Beyond Hallucinations: A Composite Score for Measuring Reliability in Open-Source Large Language Models
Rohit Kumar Salla, Manoj Saravanan, Shrikar Reddy Kota
TL;DR
Open-source LLMs often exhibit overconfidence, brittleness to distribution shifts, and uncertain outputs, complicating deployment in critical domains. This work introduces the Composite Reliability Score (CRS), a unified metric that combines Calibration, Robustness, and Uncertainty Quantification into a single interpretable score, with $CRS = \alpha C + \beta R + \gamma U$ and pillar definitions $C = \max(0, 1 - \frac{\text{ECE}_{\text{model}}}{\text{ECE}_{\text{max}}})$, $R = 1 - \frac{\text{Avg. Accuracy Drop}}{\text{Avg. Acc}_{\text{clean}}}$, and $U = \frac{\text{AUROC} - 0.5}{0.5}$. The authors evaluate ten open-source LLMs across five QA datasets, finding that CRS yields stable rankings and reveals reliability weaknesses masked by accuracy alone. The results show that the most dependable systems balance accuracy, robustness, and calibrated uncertainty, with Mistral-8×22B often leading in overall reliability and single-dimension metrics being insufficient for deployment decisions.
Abstract
Large Language Models (LLMs) like LLaMA, Mistral, and Gemma are increasingly used in decision-critical domains such as healthcare, law, and finance, yet their reliability remains uncertain. They often make overconfident errors, degrade under input shifts, and lack clear uncertainty estimates.
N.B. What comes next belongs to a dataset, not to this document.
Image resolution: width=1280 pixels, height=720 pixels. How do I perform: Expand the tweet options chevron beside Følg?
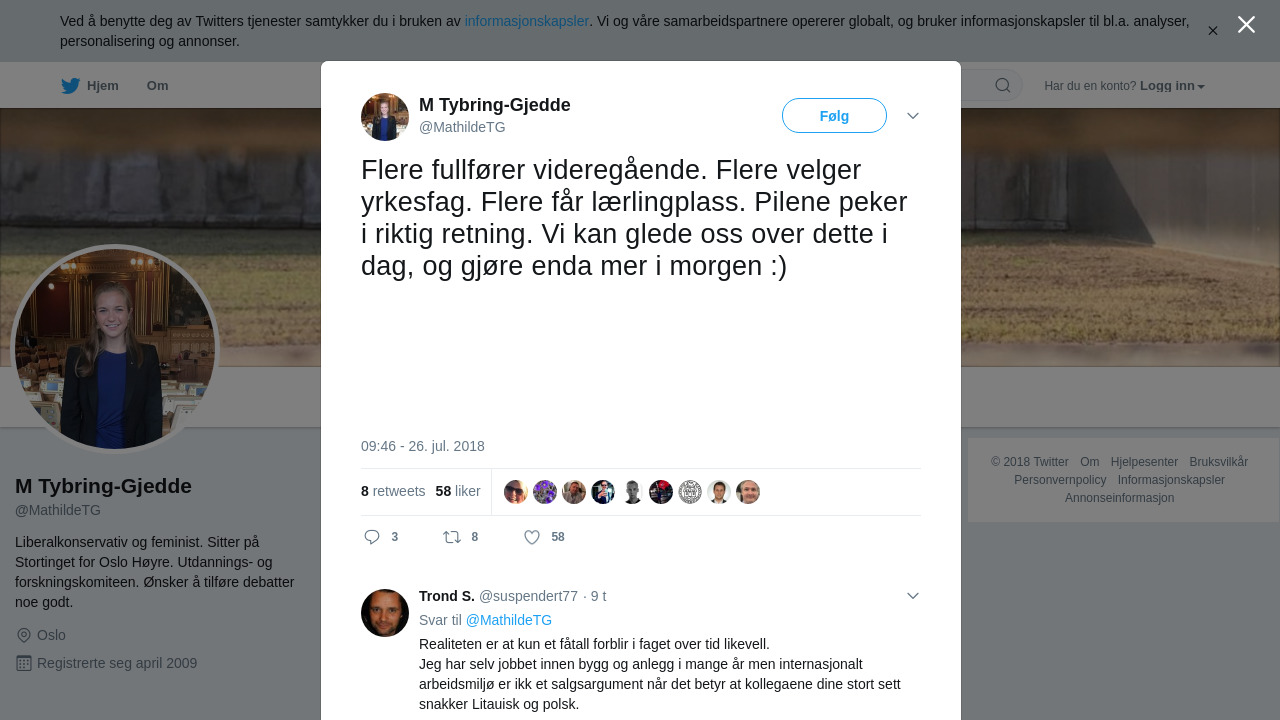(x=913, y=116)
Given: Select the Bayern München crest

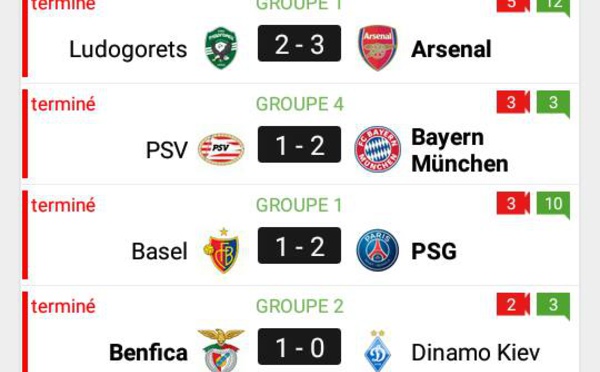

Existing evaluations are fragmented, addressing only isolated aspects. We introduce the Composite Reliability Score (CRS), a unified framework that integrates calibration, robustness, and uncertainty quantification into a single interpretable metric. Through experiments on ten leading open-source LLMs across five QA datasets, we assess performance under baselines, perturbations, and calibration methods. CRS delivers stable model rankings, uncovers hidden failure modes missed by single metrics, and highlights that the most dependable systems balance accuracy, robustness, and calibrated uncertainty.